The banking giant has been more focused on lending to private wealth customers — those with an average of $60 million deposited, The Wall Street Journal (WSJ) reported Sunday (Jan. 14).

In addition, the report said, loans to clients such as hedge funds are on pace to generate the highest revenue for Goldman’s trading partners in at least three years.

All told, Goldman’s loans and lending commitments outstanding, not including consumer, came to $327.5 billion at the end of the third quarter, around a third more from the same quarter in 2020, WSJ said.

According to the report, Goldman is seeking ways to diversify its revenue as it moves away from its consumer lending business. The bank is set to report earnings Tuesday (Jan. 16), the report said, highlighting non-consumer lending growth amid a larger downturn in dealmaking.

“This one is particularly strategic,” Nishi Somaiya, global head of private banking and lending, told WSJ in reference to the bank’s efforts to lend more to the ultrarich. “It hits all the things that are really important to us.” 

The report said that the bank’s revenue from private banking and lending to wealthy clients rose 12% during the first nine months of last year from the same period the prior year. And equities financing revenue for the first nine months was higher than the same period in the previous three years.

Goldman’s shift away from consumer lending last year was marked by its moves to exit its credit card partnerships with Apple and General Motors, and its sale of the GreenSky consumer finance platform and the loans associated with it.

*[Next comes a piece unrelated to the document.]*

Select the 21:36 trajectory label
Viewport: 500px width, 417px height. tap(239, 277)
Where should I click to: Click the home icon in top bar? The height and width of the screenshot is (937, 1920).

“This transaction demonstrates our continued progress in narrowing the focus of our consumer business,” said David Solomon, chairman and CEO of Goldman Sachs, noting that while GreenSky was an attractive business, the bank wanted to focus its efforts on global banking, and its markets and asset/wealth management operations.

PYMNTS wrote in the days after the news of the sale that the deal provided “evidence of just how bumpy a road can be in building out new business lines that promised to digitize and modernize lending and payments.”